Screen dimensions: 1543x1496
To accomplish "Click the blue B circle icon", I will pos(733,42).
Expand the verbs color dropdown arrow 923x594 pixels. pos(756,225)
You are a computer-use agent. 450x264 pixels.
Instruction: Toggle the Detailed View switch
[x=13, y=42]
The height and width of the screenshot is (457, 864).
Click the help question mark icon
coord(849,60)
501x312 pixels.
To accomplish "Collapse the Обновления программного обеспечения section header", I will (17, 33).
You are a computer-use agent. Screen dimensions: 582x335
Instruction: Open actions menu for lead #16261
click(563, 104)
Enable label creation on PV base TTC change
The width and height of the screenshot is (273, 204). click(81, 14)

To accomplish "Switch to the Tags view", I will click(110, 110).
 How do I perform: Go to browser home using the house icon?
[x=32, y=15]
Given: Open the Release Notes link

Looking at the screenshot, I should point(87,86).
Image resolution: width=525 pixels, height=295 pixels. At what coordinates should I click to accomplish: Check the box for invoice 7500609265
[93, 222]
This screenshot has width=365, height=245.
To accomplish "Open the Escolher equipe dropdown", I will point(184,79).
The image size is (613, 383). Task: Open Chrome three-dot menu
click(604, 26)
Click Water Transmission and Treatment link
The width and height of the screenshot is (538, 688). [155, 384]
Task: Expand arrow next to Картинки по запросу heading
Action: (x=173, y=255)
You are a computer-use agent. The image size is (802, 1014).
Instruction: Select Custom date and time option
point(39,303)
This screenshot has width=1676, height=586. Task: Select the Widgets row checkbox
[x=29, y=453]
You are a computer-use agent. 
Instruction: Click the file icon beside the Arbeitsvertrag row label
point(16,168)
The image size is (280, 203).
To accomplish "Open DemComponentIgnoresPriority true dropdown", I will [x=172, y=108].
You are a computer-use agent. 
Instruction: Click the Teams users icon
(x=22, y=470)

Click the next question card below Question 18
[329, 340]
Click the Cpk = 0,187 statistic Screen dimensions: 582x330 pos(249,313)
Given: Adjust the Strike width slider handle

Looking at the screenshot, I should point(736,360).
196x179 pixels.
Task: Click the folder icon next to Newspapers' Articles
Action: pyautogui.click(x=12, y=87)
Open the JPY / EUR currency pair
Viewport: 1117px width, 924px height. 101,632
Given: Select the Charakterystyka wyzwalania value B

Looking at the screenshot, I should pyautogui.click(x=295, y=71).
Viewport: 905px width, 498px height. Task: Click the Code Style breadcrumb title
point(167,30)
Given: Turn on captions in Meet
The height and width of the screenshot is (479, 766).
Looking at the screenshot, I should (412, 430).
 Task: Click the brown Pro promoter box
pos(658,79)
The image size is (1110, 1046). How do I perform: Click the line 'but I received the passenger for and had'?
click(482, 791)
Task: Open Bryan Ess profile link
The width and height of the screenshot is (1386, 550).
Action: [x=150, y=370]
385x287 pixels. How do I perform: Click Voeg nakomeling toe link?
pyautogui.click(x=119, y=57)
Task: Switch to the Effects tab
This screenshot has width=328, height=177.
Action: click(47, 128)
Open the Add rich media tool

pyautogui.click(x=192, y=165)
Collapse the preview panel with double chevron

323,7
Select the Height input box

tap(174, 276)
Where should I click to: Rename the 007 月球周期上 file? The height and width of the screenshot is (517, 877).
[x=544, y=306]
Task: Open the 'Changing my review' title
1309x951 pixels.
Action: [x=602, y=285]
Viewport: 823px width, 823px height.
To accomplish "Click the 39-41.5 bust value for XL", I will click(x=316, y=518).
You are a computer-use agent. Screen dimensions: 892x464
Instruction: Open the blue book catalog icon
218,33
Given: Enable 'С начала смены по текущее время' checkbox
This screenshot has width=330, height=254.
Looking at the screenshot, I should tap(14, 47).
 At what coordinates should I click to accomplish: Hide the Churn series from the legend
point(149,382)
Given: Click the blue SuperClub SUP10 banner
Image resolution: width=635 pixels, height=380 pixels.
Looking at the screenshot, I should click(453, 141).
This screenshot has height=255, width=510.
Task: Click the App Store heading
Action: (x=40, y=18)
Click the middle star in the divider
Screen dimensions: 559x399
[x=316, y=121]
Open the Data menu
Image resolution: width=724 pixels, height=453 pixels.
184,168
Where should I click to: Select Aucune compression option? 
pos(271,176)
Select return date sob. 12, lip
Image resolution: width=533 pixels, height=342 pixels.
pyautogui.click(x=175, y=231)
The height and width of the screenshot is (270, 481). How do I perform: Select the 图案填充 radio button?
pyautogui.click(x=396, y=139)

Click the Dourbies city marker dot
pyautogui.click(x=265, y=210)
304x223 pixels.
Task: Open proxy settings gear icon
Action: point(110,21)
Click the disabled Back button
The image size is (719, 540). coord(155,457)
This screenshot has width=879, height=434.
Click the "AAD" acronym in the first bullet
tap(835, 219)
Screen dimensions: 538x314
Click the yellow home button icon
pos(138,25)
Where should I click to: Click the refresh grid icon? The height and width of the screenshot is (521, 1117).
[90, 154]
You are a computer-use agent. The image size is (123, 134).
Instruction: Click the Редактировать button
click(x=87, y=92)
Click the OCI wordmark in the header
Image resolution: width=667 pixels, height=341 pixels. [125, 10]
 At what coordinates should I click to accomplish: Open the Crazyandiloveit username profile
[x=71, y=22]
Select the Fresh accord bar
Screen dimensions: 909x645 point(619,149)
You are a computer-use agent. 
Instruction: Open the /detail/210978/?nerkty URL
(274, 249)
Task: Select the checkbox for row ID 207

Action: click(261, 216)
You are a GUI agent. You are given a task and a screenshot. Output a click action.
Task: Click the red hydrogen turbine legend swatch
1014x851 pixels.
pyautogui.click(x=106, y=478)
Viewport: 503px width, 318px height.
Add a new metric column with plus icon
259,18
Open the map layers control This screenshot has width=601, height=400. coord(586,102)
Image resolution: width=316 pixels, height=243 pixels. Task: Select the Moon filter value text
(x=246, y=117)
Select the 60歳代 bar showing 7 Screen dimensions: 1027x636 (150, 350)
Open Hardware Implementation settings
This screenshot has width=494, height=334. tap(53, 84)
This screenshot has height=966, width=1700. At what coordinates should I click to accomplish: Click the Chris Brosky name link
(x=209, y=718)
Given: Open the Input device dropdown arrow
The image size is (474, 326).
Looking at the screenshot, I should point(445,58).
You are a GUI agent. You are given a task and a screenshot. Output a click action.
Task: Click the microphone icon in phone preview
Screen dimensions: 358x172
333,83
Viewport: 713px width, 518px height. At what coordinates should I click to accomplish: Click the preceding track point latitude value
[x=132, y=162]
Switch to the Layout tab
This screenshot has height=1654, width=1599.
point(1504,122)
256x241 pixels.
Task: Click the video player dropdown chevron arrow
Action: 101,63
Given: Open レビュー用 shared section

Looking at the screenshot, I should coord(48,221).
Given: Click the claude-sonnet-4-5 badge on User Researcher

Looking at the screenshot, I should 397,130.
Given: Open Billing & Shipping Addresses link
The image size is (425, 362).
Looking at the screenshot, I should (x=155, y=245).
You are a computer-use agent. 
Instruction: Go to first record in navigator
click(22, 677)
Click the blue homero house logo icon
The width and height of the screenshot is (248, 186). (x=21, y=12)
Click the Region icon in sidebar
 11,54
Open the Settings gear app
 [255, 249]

--------------------------------

- Brief -
Say each line again exactly as it appears above.

- Response -
Screen dimensions: 1543x1496
To accomplish "Click the blue B circle icon", I will pos(733,42).
Expand the verbs color dropdown arrow 923x594 pixels. pos(756,225)
You are a computer-use agent. 450x264 pixels.
Instruction: Toggle the Detailed View switch
[x=13, y=42]
The height and width of the screenshot is (457, 864).
Click the help question mark icon
coord(849,60)
501x312 pixels.
To accomplish "Collapse the Обновления программного обеспечения section header", I will (17, 33).
You are a computer-use agent. Screen dimensions: 582x335
Instruction: Open actions menu for lead #16261
click(563, 104)
Enable label creation on PV base TTC change
The width and height of the screenshot is (273, 204). click(81, 14)

To accomplish "Switch to the Tags view", I will click(110, 110).
 How do I perform: Go to browser home using the house icon?
[x=32, y=15]
Given: Open the Release Notes link

Looking at the screenshot, I should point(87,86).
Image resolution: width=525 pixels, height=295 pixels. At what coordinates should I click to accomplish: Check the box for invoice 7500609265
[93, 222]
This screenshot has width=365, height=245.
To accomplish "Open the Escolher equipe dropdown", I will point(184,79).
The image size is (613, 383). Task: Open Chrome three-dot menu
click(604, 26)
Click Water Transmission and Treatment link
The width and height of the screenshot is (538, 688). [155, 384]
Task: Expand arrow next to Картинки по запросу heading
Action: (x=173, y=255)
You are a computer-use agent. The image size is (802, 1014).
Instruction: Select Custom date and time option
point(39,303)
This screenshot has width=1676, height=586. Task: Select the Widgets row checkbox
[x=29, y=453]
You are a computer-use agent. 
Instruction: Click the file icon beside the Arbeitsvertrag row label
point(16,168)
The image size is (280, 203).
To accomplish "Open DemComponentIgnoresPriority true dropdown", I will [x=172, y=108].
You are a computer-use agent. 
Instruction: Click the Teams users icon
(x=22, y=470)

Click the next question card below Question 18
[329, 340]
Click the Cpk = 0,187 statistic Screen dimensions: 582x330 pos(249,313)
Given: Adjust the Strike width slider handle

Looking at the screenshot, I should point(736,360).
196x179 pixels.
Task: Click the folder icon next to Newspapers' Articles
Action: pyautogui.click(x=12, y=87)
Open the JPY / EUR currency pair
Viewport: 1117px width, 924px height. 101,632
Given: Select the Charakterystyka wyzwalania value B

Looking at the screenshot, I should pyautogui.click(x=295, y=71).
Viewport: 905px width, 498px height. Task: Click the Code Style breadcrumb title
point(167,30)
Given: Turn on captions in Meet
The height and width of the screenshot is (479, 766).
Looking at the screenshot, I should (412, 430).
 Task: Click the brown Pro promoter box
pos(658,79)
The image size is (1110, 1046). How do I perform: Click the line 'but I received the passenger for and had'?
click(482, 791)
Task: Open Bryan Ess profile link
The width and height of the screenshot is (1386, 550).
Action: [x=150, y=370]
385x287 pixels. How do I perform: Click Voeg nakomeling toe link?
pyautogui.click(x=119, y=57)
Task: Switch to the Effects tab
This screenshot has width=328, height=177.
Action: click(47, 128)
Open the Add rich media tool

pyautogui.click(x=192, y=165)
Collapse the preview panel with double chevron

323,7
Select the Height input box

tap(174, 276)
Where should I click to: Rename the 007 月球周期上 file? The height and width of the screenshot is (517, 877).
[x=544, y=306]
Task: Open the 'Changing my review' title
1309x951 pixels.
Action: [x=602, y=285]
Viewport: 823px width, 823px height.
To accomplish "Click the 39-41.5 bust value for XL", I will click(x=316, y=518).
You are a computer-use agent. Screen dimensions: 892x464
Instruction: Open the blue book catalog icon
218,33
Given: Enable 'С начала смены по текущее время' checkbox
This screenshot has width=330, height=254.
Looking at the screenshot, I should tap(14, 47).
 At what coordinates should I click to accomplish: Hide the Churn series from the legend
point(149,382)
Given: Click the blue SuperClub SUP10 banner
Image resolution: width=635 pixels, height=380 pixels.
Looking at the screenshot, I should click(453, 141).
This screenshot has height=255, width=510.
Task: Click the App Store heading
Action: (x=40, y=18)
Click the middle star in the divider
Screen dimensions: 559x399
[x=316, y=121]
Open the Data menu
Image resolution: width=724 pixels, height=453 pixels.
184,168
Where should I click to: Select Aucune compression option? 
pos(271,176)
Select return date sob. 12, lip
Image resolution: width=533 pixels, height=342 pixels.
pyautogui.click(x=175, y=231)
The height and width of the screenshot is (270, 481). How do I perform: Select the 图案填充 radio button?
pyautogui.click(x=396, y=139)

Click the Dourbies city marker dot
pyautogui.click(x=265, y=210)
304x223 pixels.
Task: Open proxy settings gear icon
Action: point(110,21)
Click the disabled Back button
The image size is (719, 540). coord(155,457)
This screenshot has width=879, height=434.
Click the "AAD" acronym in the first bullet
tap(835, 219)
Screen dimensions: 538x314
Click the yellow home button icon
pos(138,25)
Where should I click to: Click the refresh grid icon? The height and width of the screenshot is (521, 1117).
[90, 154]
You are a computer-use agent. The image size is (123, 134).
Instruction: Click the Редактировать button
click(x=87, y=92)
Click the OCI wordmark in the header
Image resolution: width=667 pixels, height=341 pixels. [125, 10]
 At what coordinates should I click to accomplish: Open the Crazyandiloveit username profile
[x=71, y=22]
Select the Fresh accord bar
Screen dimensions: 909x645 point(619,149)
You are a computer-use agent. 
Instruction: Open the /detail/210978/?nerkty URL
(274, 249)
Task: Select the checkbox for row ID 207

Action: click(261, 216)
You are a GUI agent. You are given a task and a screenshot. Output a click action.
Task: Click the red hydrogen turbine legend swatch
1014x851 pixels.
pyautogui.click(x=106, y=478)
Viewport: 503px width, 318px height.
Add a new metric column with plus icon
259,18
Open the map layers control This screenshot has width=601, height=400. coord(586,102)
Image resolution: width=316 pixels, height=243 pixels. Task: Select the Moon filter value text
(x=246, y=117)
Select the 60歳代 bar showing 7 Screen dimensions: 1027x636 (150, 350)
Open Hardware Implementation settings
This screenshot has width=494, height=334. tap(53, 84)
This screenshot has height=966, width=1700. At what coordinates should I click to accomplish: Click the Chris Brosky name link
(x=209, y=718)
Given: Open the Input device dropdown arrow
The image size is (474, 326).
Looking at the screenshot, I should point(445,58).
You are a GUI agent. You are given a task and a screenshot. Output a click action.
Task: Click the microphone icon in phone preview
Screen dimensions: 358x172
333,83
Viewport: 713px width, 518px height. At what coordinates should I click to accomplish: Click the preceding track point latitude value
[x=132, y=162]
Switch to the Layout tab
This screenshot has height=1654, width=1599.
point(1504,122)
256x241 pixels.
Task: Click the video player dropdown chevron arrow
Action: 101,63
Given: Open レビュー用 shared section

Looking at the screenshot, I should coord(48,221).
Given: Click the claude-sonnet-4-5 badge on User Researcher

Looking at the screenshot, I should 397,130.
Given: Open Billing & Shipping Addresses link
The image size is (425, 362).
Looking at the screenshot, I should (x=155, y=245).
You are a computer-use agent. 
Instruction: Go to first record in navigator
click(22, 677)
Click the blue homero house logo icon
The width and height of the screenshot is (248, 186). (x=21, y=12)
Click the Region icon in sidebar
 11,54
Open the Settings gear app
 [255, 249]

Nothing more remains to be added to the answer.